The Internet of Things
The Internet of Things (IoT) is a technology which, by its nature, is fully integrated into the operations of the user, whether in the home or at the business. The connection of devices—thermostats, crock pots, coffee makers, lights—to the internet will bring a revolution in home living.
It will also provide a notable change in the supply chain and help establish the supply chain ecosystem. The IoT obviously links your equipment, raw materials, and facilities to provide big data for your operations.
In addition, however, the IoT allows for direct and on-time management of operations. Anticipating repairs, varying production quantities, and maximizing storage utilizations also happen through the connectivity of your systems.

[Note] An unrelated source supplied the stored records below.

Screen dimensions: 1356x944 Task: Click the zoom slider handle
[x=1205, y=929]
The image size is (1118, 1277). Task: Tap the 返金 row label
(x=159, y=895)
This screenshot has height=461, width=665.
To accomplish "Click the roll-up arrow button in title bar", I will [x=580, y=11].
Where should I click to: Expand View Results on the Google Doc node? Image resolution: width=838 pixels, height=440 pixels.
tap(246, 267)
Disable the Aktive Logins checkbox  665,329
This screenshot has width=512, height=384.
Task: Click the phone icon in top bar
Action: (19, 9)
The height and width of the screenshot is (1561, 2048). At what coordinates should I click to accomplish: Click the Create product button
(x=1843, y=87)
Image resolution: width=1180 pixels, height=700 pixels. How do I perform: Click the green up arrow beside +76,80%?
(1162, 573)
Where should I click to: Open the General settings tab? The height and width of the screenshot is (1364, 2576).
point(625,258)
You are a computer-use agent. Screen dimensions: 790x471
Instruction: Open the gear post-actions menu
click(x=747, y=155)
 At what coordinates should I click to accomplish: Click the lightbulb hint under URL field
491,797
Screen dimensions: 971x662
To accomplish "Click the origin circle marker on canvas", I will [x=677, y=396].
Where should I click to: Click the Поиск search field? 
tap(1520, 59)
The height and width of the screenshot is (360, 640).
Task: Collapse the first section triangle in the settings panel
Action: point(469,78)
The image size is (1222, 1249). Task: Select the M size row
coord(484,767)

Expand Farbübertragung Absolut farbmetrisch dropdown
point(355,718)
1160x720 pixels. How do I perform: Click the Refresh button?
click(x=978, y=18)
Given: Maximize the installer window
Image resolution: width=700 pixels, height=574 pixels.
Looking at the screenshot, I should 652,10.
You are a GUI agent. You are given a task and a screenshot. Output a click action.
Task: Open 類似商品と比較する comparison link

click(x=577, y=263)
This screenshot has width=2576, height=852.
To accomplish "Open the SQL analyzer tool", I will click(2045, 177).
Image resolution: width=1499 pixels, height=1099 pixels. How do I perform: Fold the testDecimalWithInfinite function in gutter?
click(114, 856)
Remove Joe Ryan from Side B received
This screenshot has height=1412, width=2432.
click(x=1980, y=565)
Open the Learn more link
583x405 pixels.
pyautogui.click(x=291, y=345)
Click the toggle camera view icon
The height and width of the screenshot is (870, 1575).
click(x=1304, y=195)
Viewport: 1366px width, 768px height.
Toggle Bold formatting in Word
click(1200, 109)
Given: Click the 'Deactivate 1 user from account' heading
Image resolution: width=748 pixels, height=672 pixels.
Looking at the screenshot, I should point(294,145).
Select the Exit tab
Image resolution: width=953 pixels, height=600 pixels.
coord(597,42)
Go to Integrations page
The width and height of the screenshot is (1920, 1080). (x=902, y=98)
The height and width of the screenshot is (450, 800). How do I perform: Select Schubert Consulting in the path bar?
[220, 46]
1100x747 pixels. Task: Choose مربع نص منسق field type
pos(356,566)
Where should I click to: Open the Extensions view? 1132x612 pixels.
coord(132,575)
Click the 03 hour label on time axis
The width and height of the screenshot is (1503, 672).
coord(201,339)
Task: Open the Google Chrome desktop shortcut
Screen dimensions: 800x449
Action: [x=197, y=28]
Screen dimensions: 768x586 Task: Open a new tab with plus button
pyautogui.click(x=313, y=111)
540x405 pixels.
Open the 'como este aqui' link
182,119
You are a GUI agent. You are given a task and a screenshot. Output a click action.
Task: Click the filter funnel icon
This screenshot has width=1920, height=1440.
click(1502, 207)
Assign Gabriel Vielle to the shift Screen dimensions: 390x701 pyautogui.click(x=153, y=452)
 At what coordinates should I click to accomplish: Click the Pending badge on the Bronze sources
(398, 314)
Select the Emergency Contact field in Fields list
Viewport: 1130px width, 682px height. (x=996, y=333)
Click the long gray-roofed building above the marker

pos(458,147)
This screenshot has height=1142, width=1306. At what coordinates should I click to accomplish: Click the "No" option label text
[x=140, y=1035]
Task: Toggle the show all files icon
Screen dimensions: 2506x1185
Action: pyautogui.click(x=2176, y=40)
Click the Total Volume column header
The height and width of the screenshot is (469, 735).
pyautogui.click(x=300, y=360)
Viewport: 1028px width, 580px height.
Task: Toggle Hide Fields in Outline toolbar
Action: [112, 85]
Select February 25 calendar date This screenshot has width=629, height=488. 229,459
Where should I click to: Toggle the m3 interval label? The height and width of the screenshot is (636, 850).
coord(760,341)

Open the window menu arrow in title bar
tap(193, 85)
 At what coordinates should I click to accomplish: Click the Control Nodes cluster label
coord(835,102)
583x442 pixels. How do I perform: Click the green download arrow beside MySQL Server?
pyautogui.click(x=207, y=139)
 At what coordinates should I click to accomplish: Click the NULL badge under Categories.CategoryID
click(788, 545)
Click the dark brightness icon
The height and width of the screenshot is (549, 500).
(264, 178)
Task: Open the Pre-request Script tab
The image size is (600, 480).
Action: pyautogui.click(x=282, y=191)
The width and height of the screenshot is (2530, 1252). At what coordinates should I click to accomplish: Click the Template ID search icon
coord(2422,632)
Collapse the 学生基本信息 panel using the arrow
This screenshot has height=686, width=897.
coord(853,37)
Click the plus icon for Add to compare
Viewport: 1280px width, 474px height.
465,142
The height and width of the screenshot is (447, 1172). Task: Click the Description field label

The IoT can lead to better products for the customer. The connection of products can benefit both the customer and the manufacturer. The maker receives information on use and can track potential issues. The customer can track use also, which leads to better decisions both with current and future use and replacement.
3D printing is becoming a powerful technology for the digitized supply chain. As of spring 2016, over 2/3 of manufacturers had adopted the technology in some aspect of business, and over half expect it to be used for high-volume manufacturing in the next half decade.
3D printing increases competitiveness in several ways. The more efficient and quicker production of prototypes leads to a shorter time to market for a given product. The ability of the supply chain to respond to immediate needs will grow; the mechanic who needs a part can get it in an hour, rather than days.
In addition, obsolete parts and products can remain available to customers. Focusing on customer needs benefits the business, and the ability to keep older equipment running provides good will, at the very least.
As the range of printable items increases, economic advantages accrue to the adopters of 3D printing. Customization, variability, and flexibility all provide better value to the customer. Each product can meet specific needs. The technology allows items which once were made up of many parts (for example, a jet engine fuel nozzle) to be printed as one item, saving assembly and cutting the cost of manufacturing by 75%.
Augmented Reality (AR) blends virtual reality with the real world. The ability to use the power of virtual reality to analyze and imagine the real world—or changes to the real world—provides great flexibility.
One application in your supply chain is the ability to plan and envision a new warehouse plan. Using AR to arrange the storage racks, assembly and shipping areas, and other features for the warehouse will speed the design and construction of the facility. Different users can contribute to the plans.
AR can also assist in manufacturing and distribution. Using AR markers on equipment and materials allows the ability to follow the process from raw materials to finished product. It can ensure that shipment will happen efficiently.
Value from Digitizing the Supply Chain
The net result of digitization is increased efficiency and boosted revenue. One estimate indicates efficiency will increase by 4.1% while revenue is boosted by 2.9% per year. Achieving efficiency and revenue increases allows a focus on future product development. Decision makers can worry about the next important thing, rather than what’s going on now.
And that’s the key competitive edge.